* Problem details *
The required result is an exact copy of every line from the one with "Task: Expand the" through the last line below, with the pictures left out.

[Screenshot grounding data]
——
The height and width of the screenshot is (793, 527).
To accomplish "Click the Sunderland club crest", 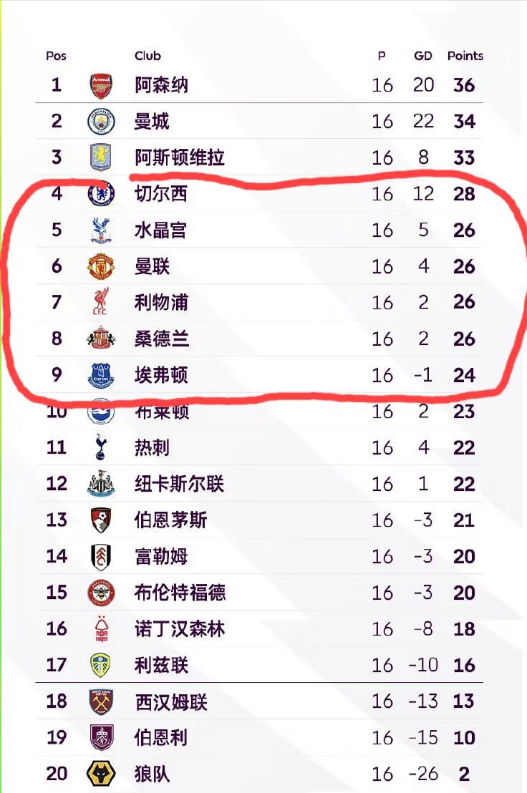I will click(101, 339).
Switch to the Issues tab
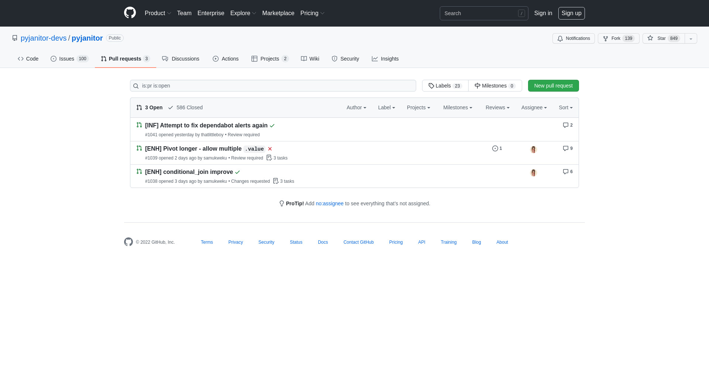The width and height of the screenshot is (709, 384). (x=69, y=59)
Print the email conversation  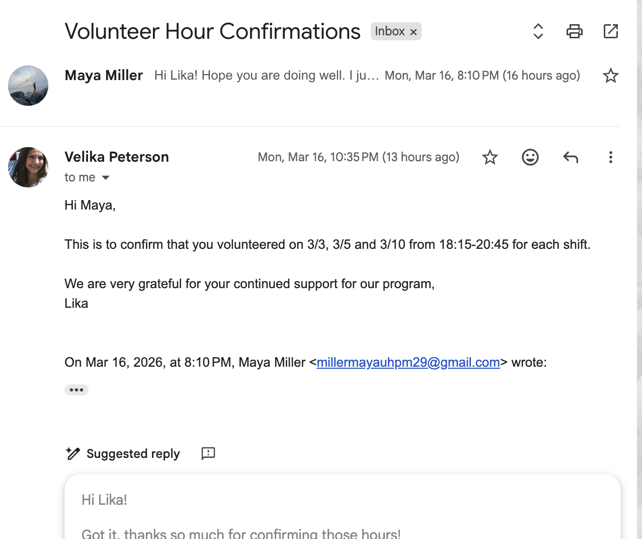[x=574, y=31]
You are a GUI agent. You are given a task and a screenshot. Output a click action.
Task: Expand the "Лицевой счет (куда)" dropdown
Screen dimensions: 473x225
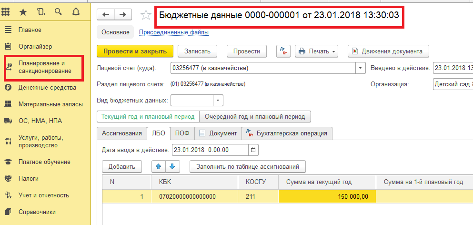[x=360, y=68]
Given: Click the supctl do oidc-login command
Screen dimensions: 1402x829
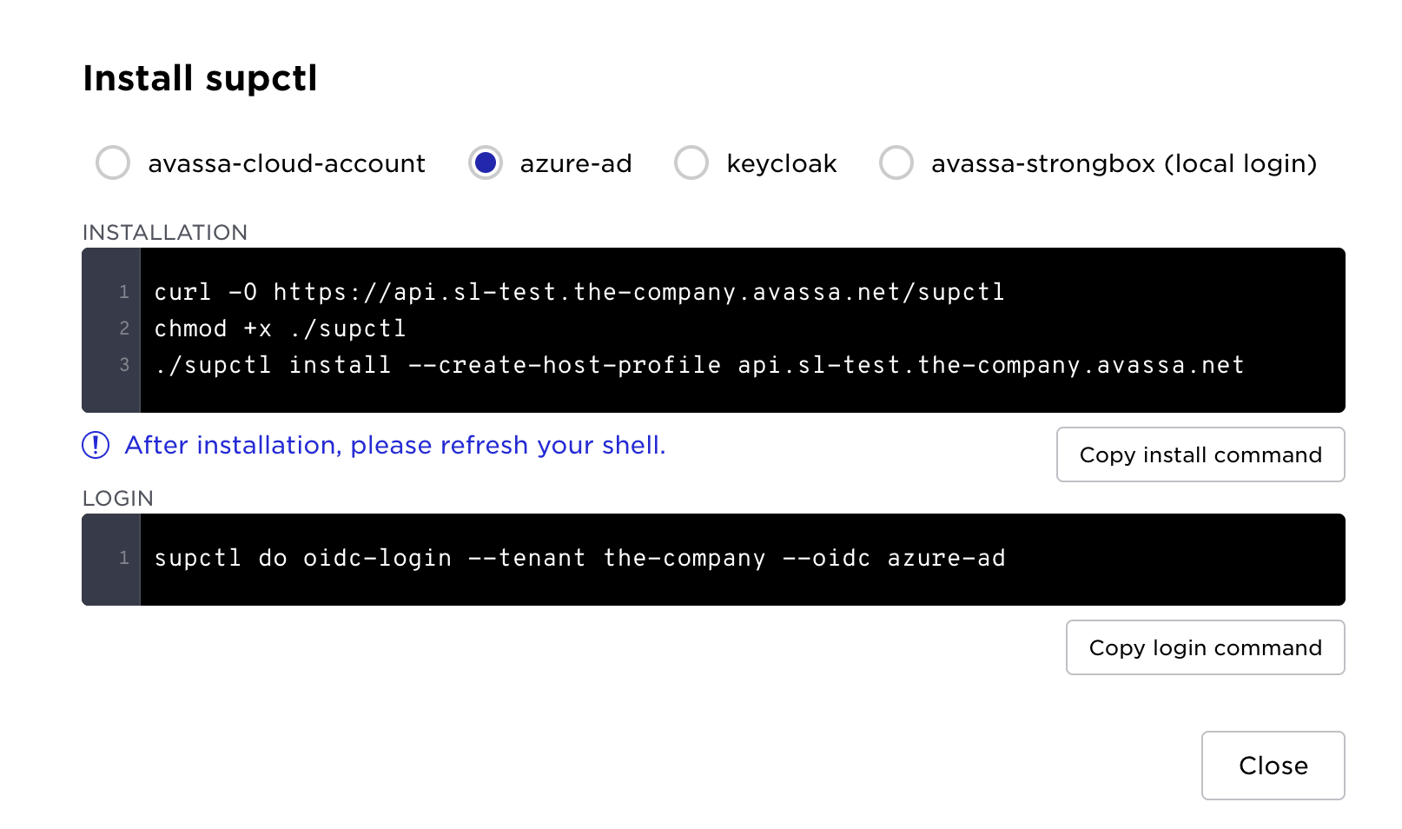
——
* Written answer *
Task: Expand the "Лицевой счет (куда)" dropdown
Screen dimensions: 473x225
[x=360, y=68]
Given: Click the supctl do oidc-login command
Screen dimensions: 1402x829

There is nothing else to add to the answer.